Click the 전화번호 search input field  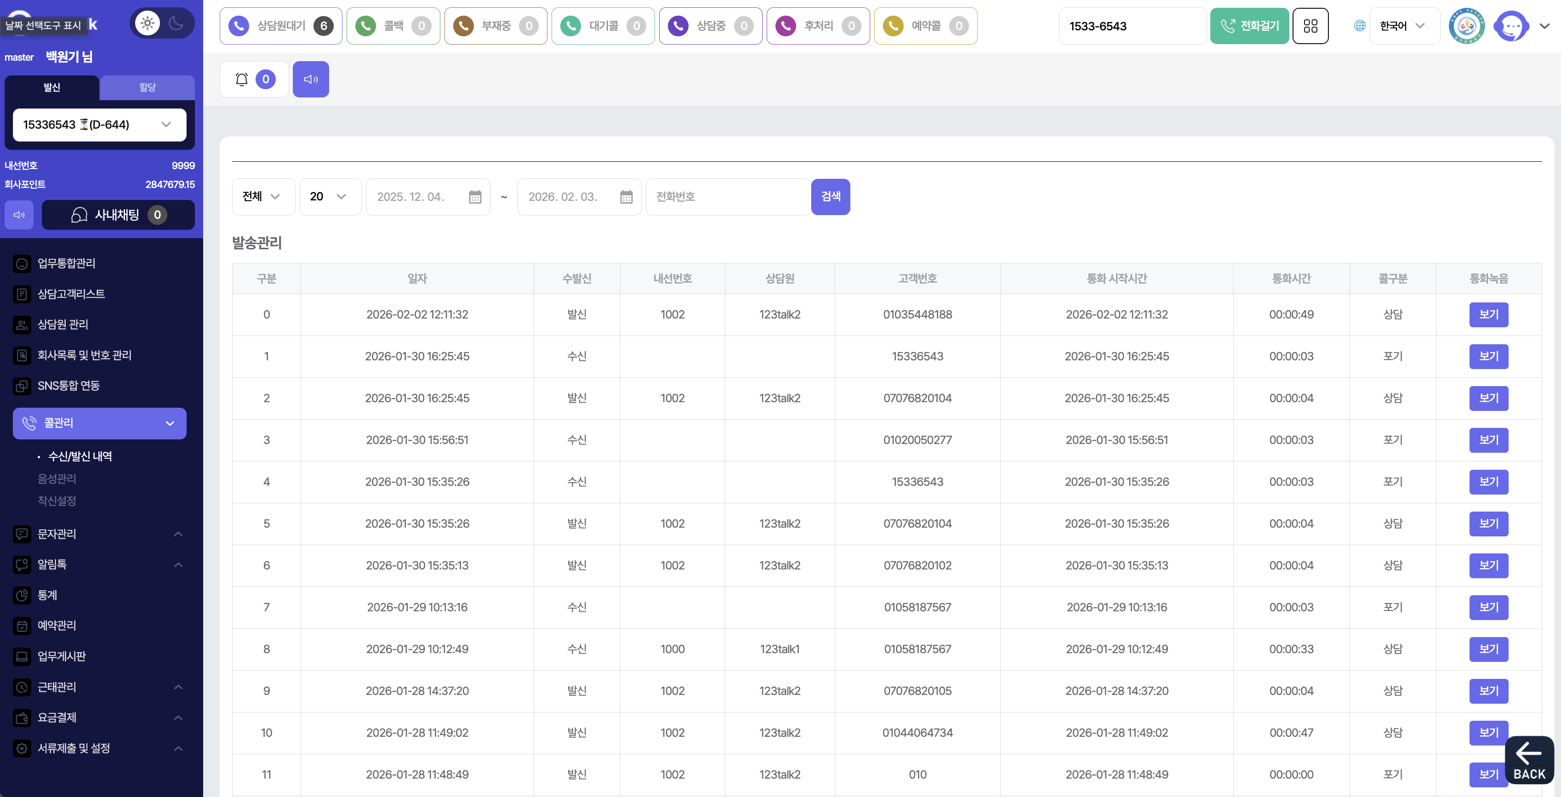tap(727, 197)
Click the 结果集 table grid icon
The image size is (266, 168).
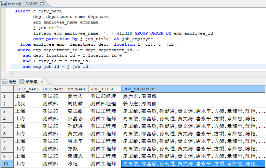(22, 82)
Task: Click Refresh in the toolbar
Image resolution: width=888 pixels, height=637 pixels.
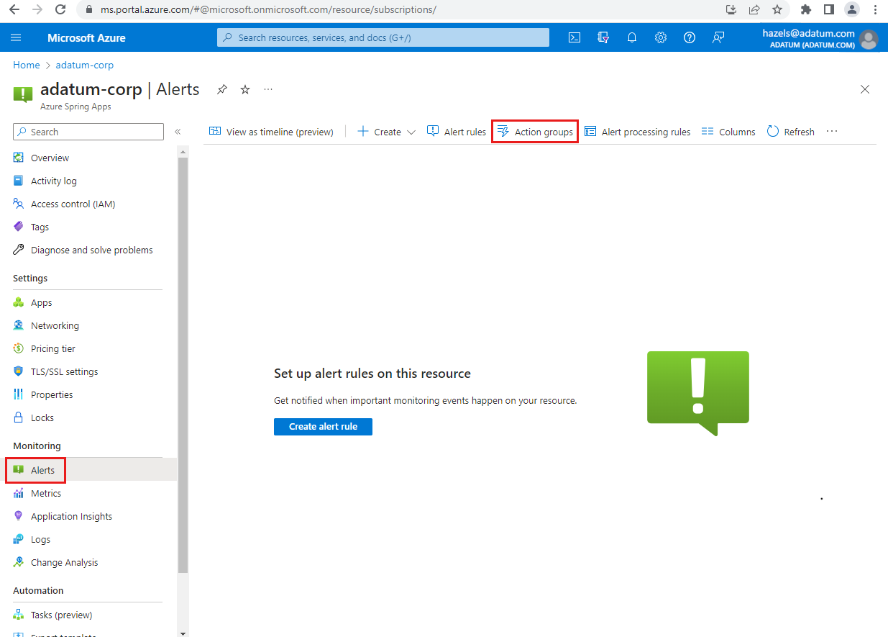Action: (790, 132)
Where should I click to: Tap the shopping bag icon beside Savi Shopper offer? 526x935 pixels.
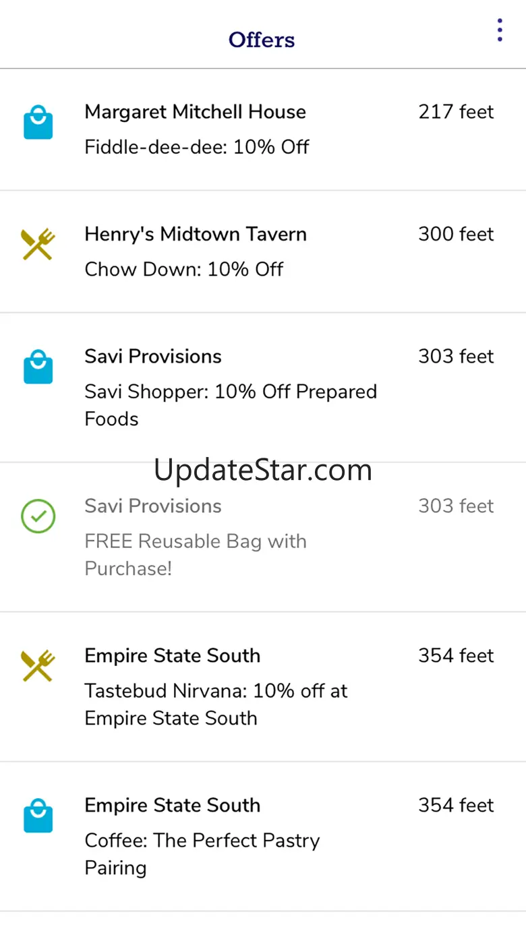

--------------------

> [Exercise task]:
Edit the part of the entries that opens with the line containing "Click the 结果集 table grid icon" and closes at the end of the entries: change "toolbar" to "menu bar" and keep everything else unchanged. Omit the pictures from your answer.

> [Solved problem]:
Click the 结果集 table grid icon
The image size is (266, 168).
(22, 82)
Task: Click Refresh in the menu bar
Image resolution: width=888 pixels, height=637 pixels.
Action: (790, 132)
Where should I click to: Tap the shopping bag icon beside Savi Shopper offer? 526x935 pixels.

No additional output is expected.